Et le jour, et le soir, et l’ombre qui s’allonge,
Et Vénus, qui pour moi jadis étincela,
Tout avait disparu que j’étais encor là.
J’étais là, suppliant celui qui nous exauce;
J’adorais, je laissais tomber sur cette fosse,
Hélas! où j’avais vu s’évanouir mes cieux,
Tout mon cœur goutte à goutte en pleurs silencieux;
J’effeuillais de la sauge et de la clématite;
Je me la rappelais quand elle était petite,
Quand elle m’apportait des lys et des jasmins,
Ou quand elle prenait ma plume dans ses mains,
Gaie, et riant d’avoir de l’encre à ses doigts roses;
Je respirais les fleurs sur cette cendre écloses,
Je fixais mon regard sur ces froids gazon verts,
Et par moments, ô Dieu, je voyais, à travers
La pierre du tombeau, comme une lueur d’âme!

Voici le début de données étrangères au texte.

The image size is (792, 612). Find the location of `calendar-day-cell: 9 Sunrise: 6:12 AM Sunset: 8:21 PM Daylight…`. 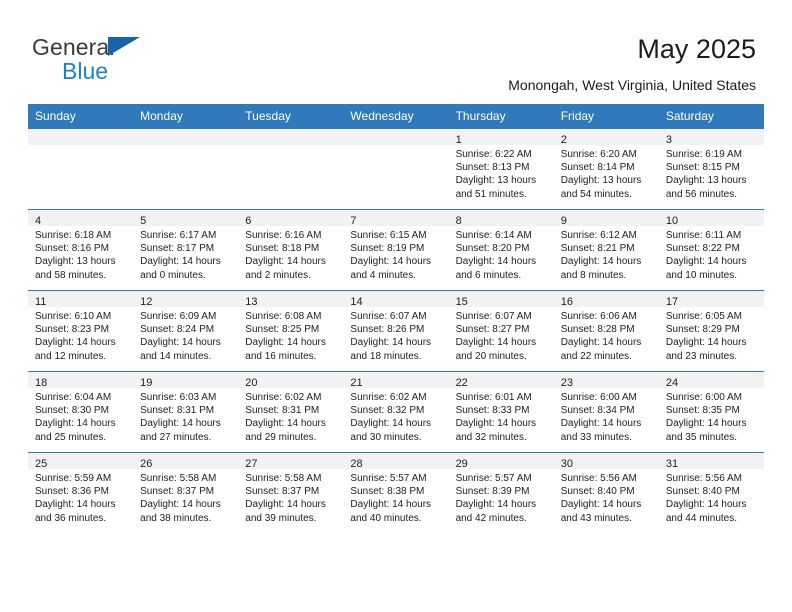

Oui, jadis, quand cette heure en deuil qui me réclame
Tintait dans le ciel triste et dans mon cœur saignant,
Rien ne me retenait, et j’allais; maintenant,
Hélas!… – Ô fleuve! ô bois! vallons dont je fus l’hôte,
Elle sait, n’est-ce pas? que ce n’est pas ma faute
Si, depuis ces quatre ans, pauvre cœur sans flambeau,
Je ne suis pas allé prier sur son tombeau!
Ainsi, ce noir chemin que je faisais, ce marbre
Que je contemplais, pâle, adossé contre un arbre,
Ce tombeau sur lequel mes pieds pouvaient marcher,
La nuit, que je voyais lentement approcher,
Ces ifs, ce crépuscule avec ce cimetière,
Ces sanglots, qui du moins tombaient sur cette pierre,
Ô mon Dieu, tout cela, c’était donc du bonheur!
Dis, qu’as-tu fait pendant tout ce temps-là? – Seigneur,
Qu’a-t-elle fait? – Vois-tu la vie en vos demeures?
À quelle horloge d’ombre as-tu compté les heures?
As-tu sans bruit parfois poussé l’autre endormi?
Et t’es-tu, m’attendant, réveillée à demi?
T’es-tu, pâle, accoudée à l’obscure fenêtre
De l’infini, cherchant dans l’ombre à reconnaître
Un passant, à travers le noir cercueil mal joint,
Attentive, écoutant si tu n’entendais point
Quelqu’un marcher vers toi dans l’éternité sombre?
Et t’es-tu recouchée ainsi qu’un mât qui sombre,
En disant: Qu’est-ce donc? mon père ne vient pas!
Avez-vous tous les deux parlé de moi tout bas?
Que de fois j’ai choisi, tout mouillés de rosée,
Des lys dans mon jardin, des lys dans ma pensée!
Que de fois j’ai cueilli de l’aubépine en fleur!
Que de fois j’ai, là-bas, cherché la tour d’Harfleur,
Murmurant: C’est demain que je pars! et, stupide,
Je calculais le vent et la voile rapide,
Puis ma main s’ouvrait triste, et je disais: Tout fuit!
Et le bouquet tombait, sinistre, dans la nuit!
Oh! que de fois, sentant qu’elle devait m’attendre,
J’ai pris ce que j’avais dans le cœur de plus tendre
Pour en charger quelqu’un qui passerait par là!
Lazare ouvrit les yeux quand Jésus l’appela;
Quand je lui parle, hélas! pourquoi les ferme-t-elle?
Où serait donc le mal quand de l’ombre mortelle
L’amour violerait deux fois le noir secret,
Et quand, ce qu’un dieu fit, un père le ferait?
Que ce livre, du moins, obscur message, arrive,
Murmure, à ce silence, et, flot, à cette rive!
Qu’il y tombe, sanglot, soupir, larme d’amour!
Qu’il entre en ce sépulcre où sont entrés un jour
Le baiser, la jeunesse, et l’aube, et la rosée,
Et le rire adoré de la fraîche épousée,
Et la joie, et mon cœur, qui n’est pas ressorti!